Whether consciously or through long-standing casual practice, sometimes child welfare agency workers play “fast and loose” with the procedural rules.

Do not take the welfare worker’s word for anything when it comes to procedure, especially regarding your client’s right to appeal an adverse determination.

Go back to the statute and any accompanying regulations, and insist that the procedures laid out therein are followed to the letter.

  • Do take a team approach with other experts and lawyers.


A successful defense strategy against false abuse allegations usually requires the involvement of other experts as well as, potentially, a criminal defense attorney.

Rather than treating these individuals as resources on individual points and issues, consider bringing them all together (preferably face to face, but on a telephone or Skype conference call if necessary) and engendering a team atmosphere.

You may be the quarterback of the team – the client is the coach, the ultimate decision-maker – but when you can get all the players on the same page, creative and successful strategies often result.

Such an approach also reassures your client, who is obviously dealing with an overwhelming emotional upheaval, and ensures she will be more likely to remain capable of contributing to her case in a meaningful way.

  • Don’t wait to raise objections to treatment and procedure – bring them up as soon as you become aware of them.


It’s imperative that you call attention to problems in the investigation as you become aware of them.
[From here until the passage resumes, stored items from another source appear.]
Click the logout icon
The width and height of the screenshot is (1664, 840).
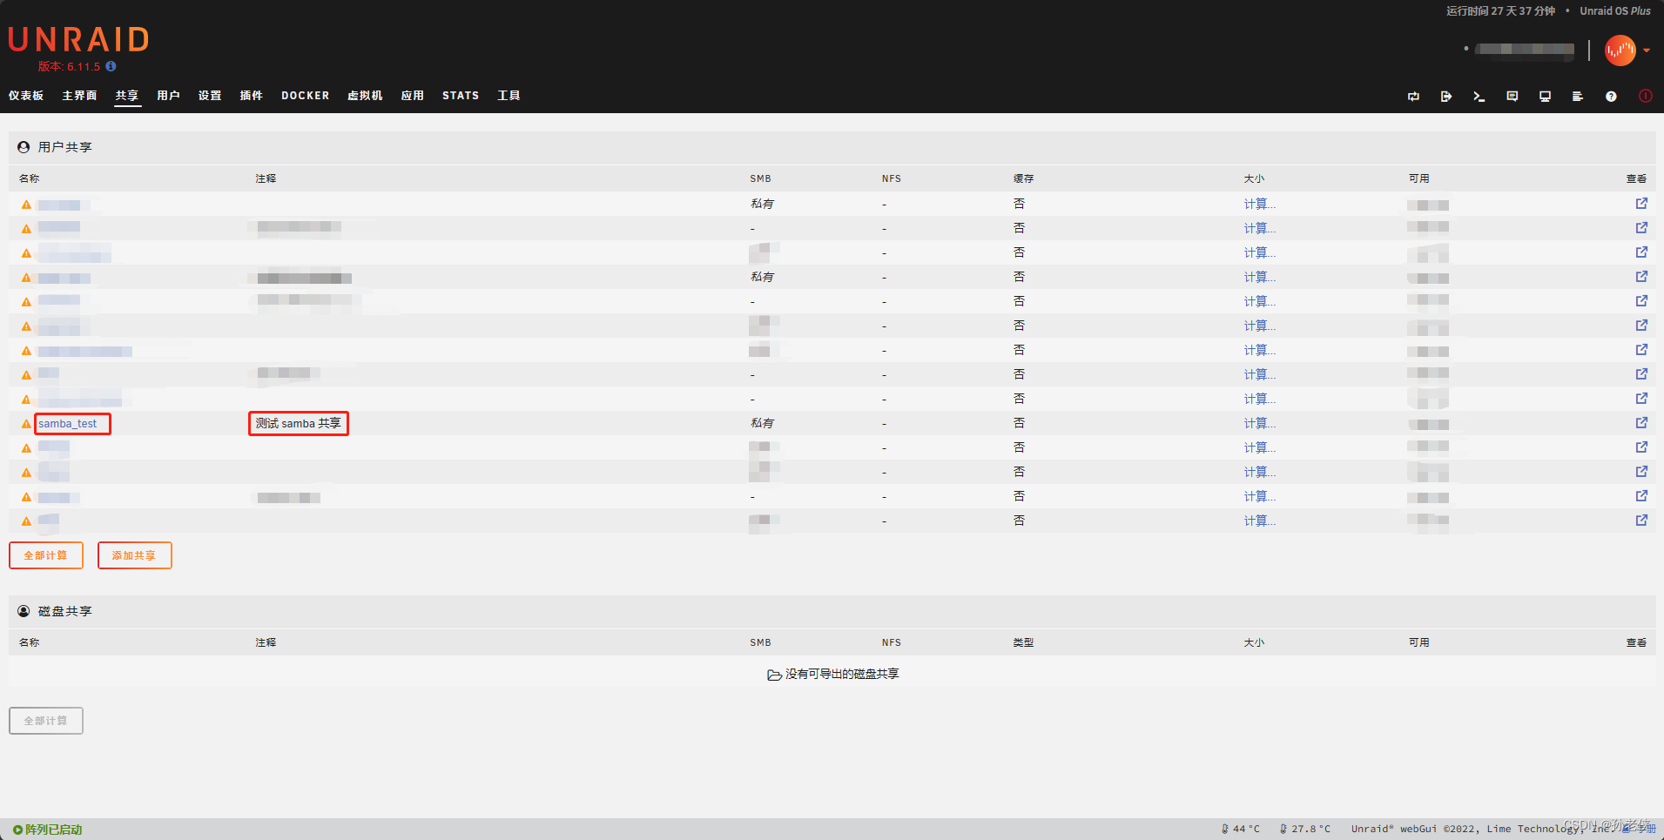point(1445,96)
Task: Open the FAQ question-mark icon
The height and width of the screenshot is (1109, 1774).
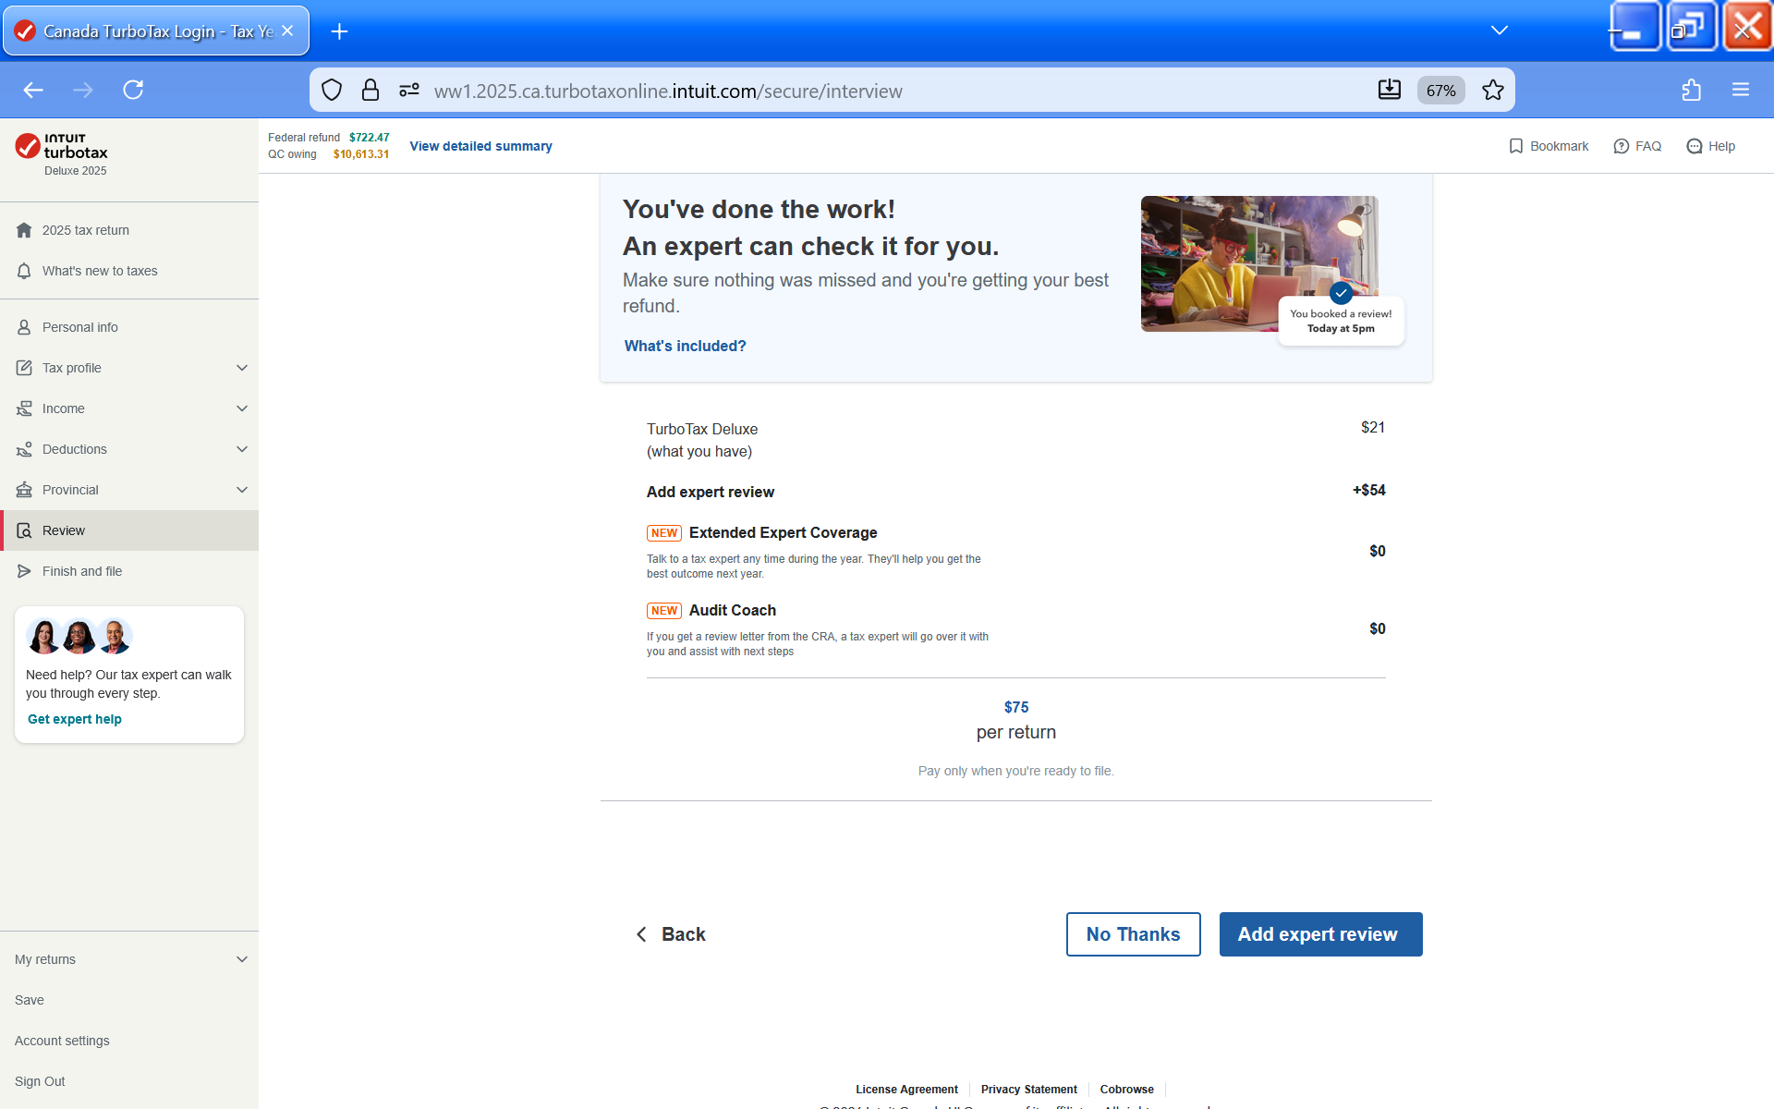Action: pyautogui.click(x=1621, y=146)
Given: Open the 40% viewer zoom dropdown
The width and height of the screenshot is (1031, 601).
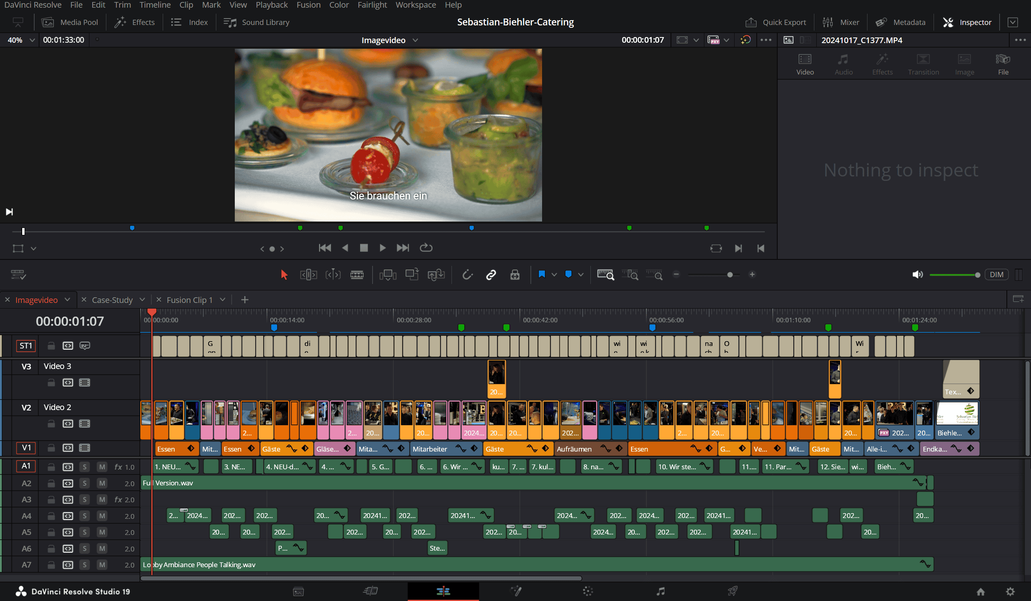Looking at the screenshot, I should (x=32, y=40).
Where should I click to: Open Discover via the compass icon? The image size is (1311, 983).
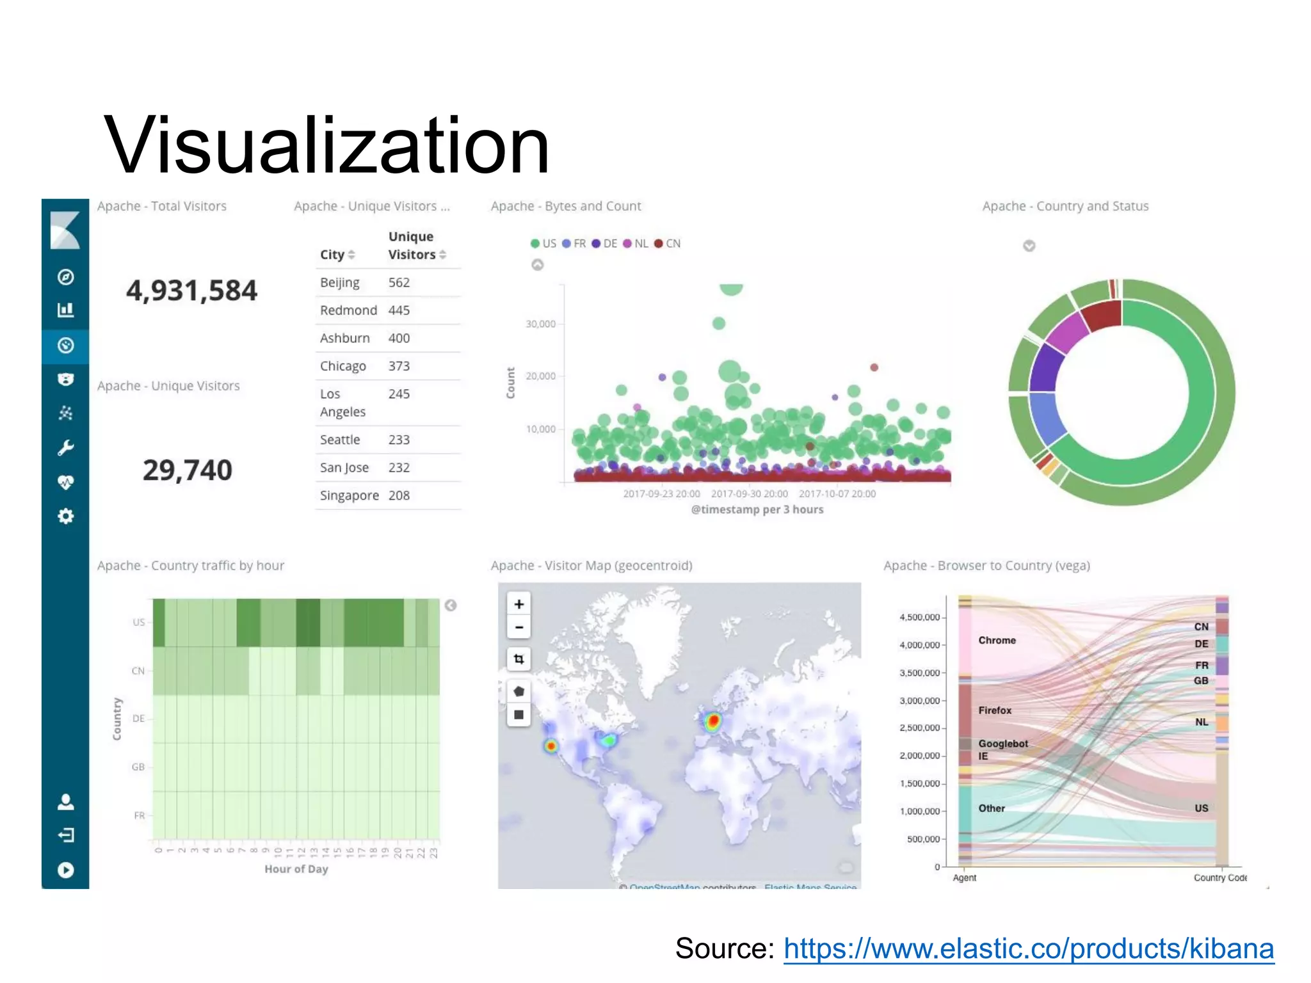click(x=65, y=277)
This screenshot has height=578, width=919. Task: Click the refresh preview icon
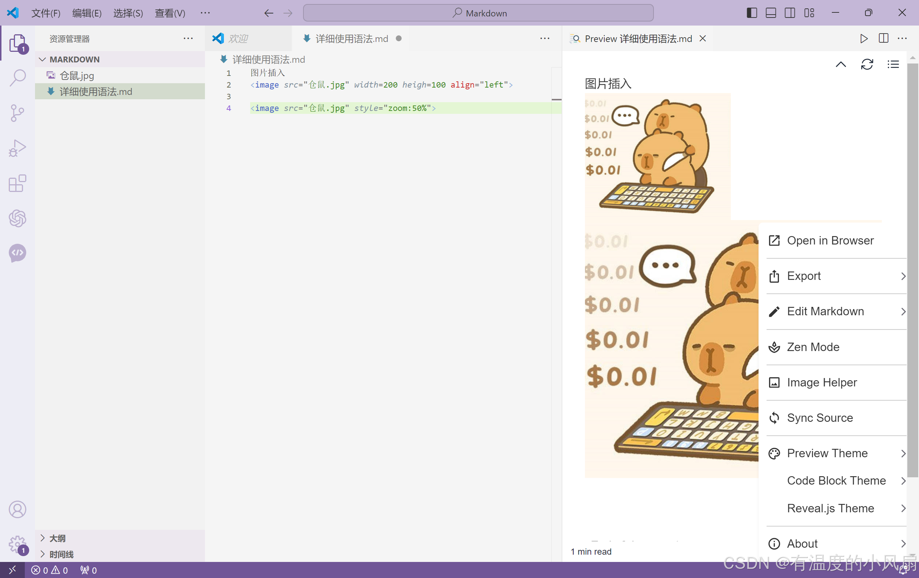[867, 64]
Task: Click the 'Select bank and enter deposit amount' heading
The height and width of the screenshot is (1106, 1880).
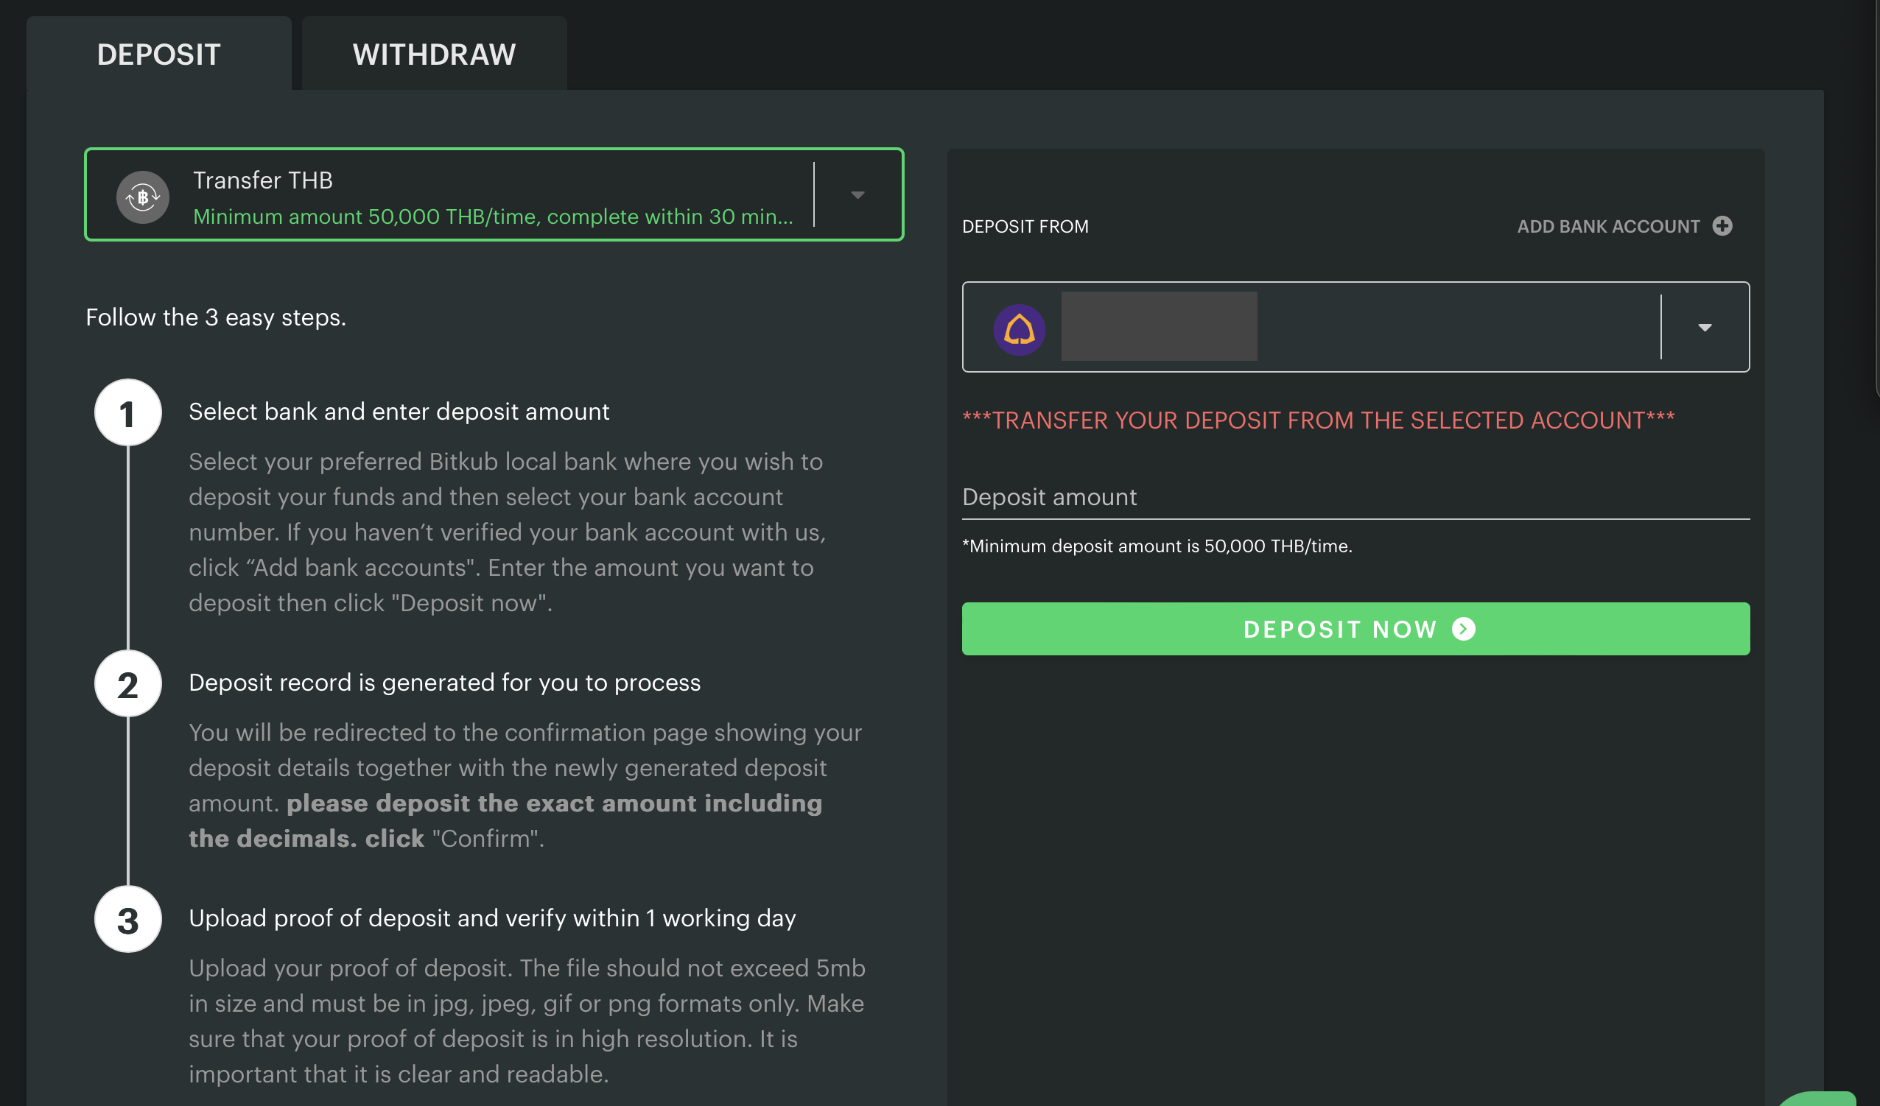Action: pyautogui.click(x=398, y=412)
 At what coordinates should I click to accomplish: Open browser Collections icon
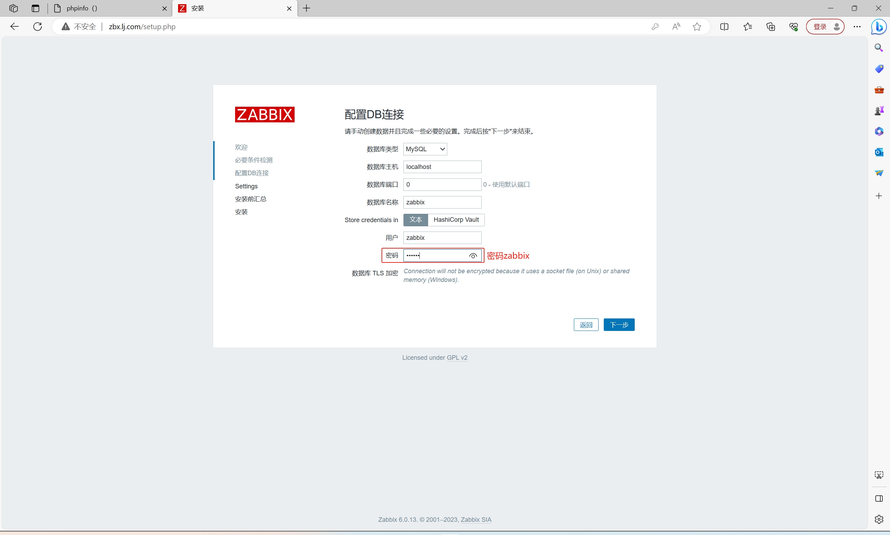tap(771, 27)
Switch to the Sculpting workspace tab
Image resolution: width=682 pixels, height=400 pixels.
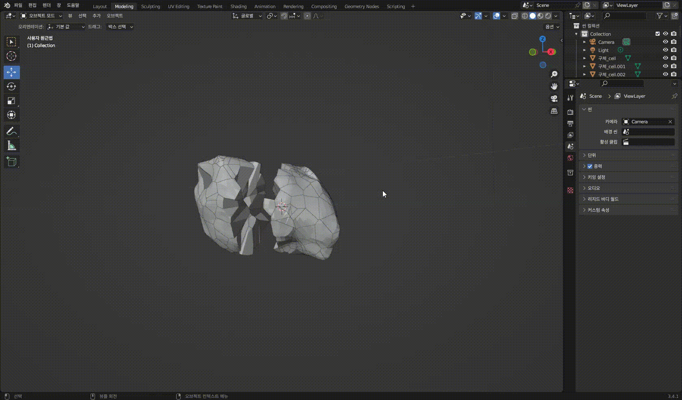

Failing to do so can result in a chain reaction, where one professional relies on the (unreliable) opinion of another, which then becomes enshrined in the court record.

  • Do consider associating with an attorney who’s familiar with false abuse cases.

False abuse allegation cases are a unique hybrid of legal entanglement, impacting not only divorce and custody issues but also criminal defense and civil rights.

In particularly egregious cases (and depending on jurisdiction), there may be colorable state or federal legal claims against the investigating agencies, case workers, and/or participating counselors that need to be identified and considered when selecting specific strategies earlier in the process.

Having the assistance of someone whose practice consists largely of cases where innocent parents are wrongly targeted as child abusers can mean the difference between a successful defense and vindication for your client or your client being wrongly tagged as a child abuser for life.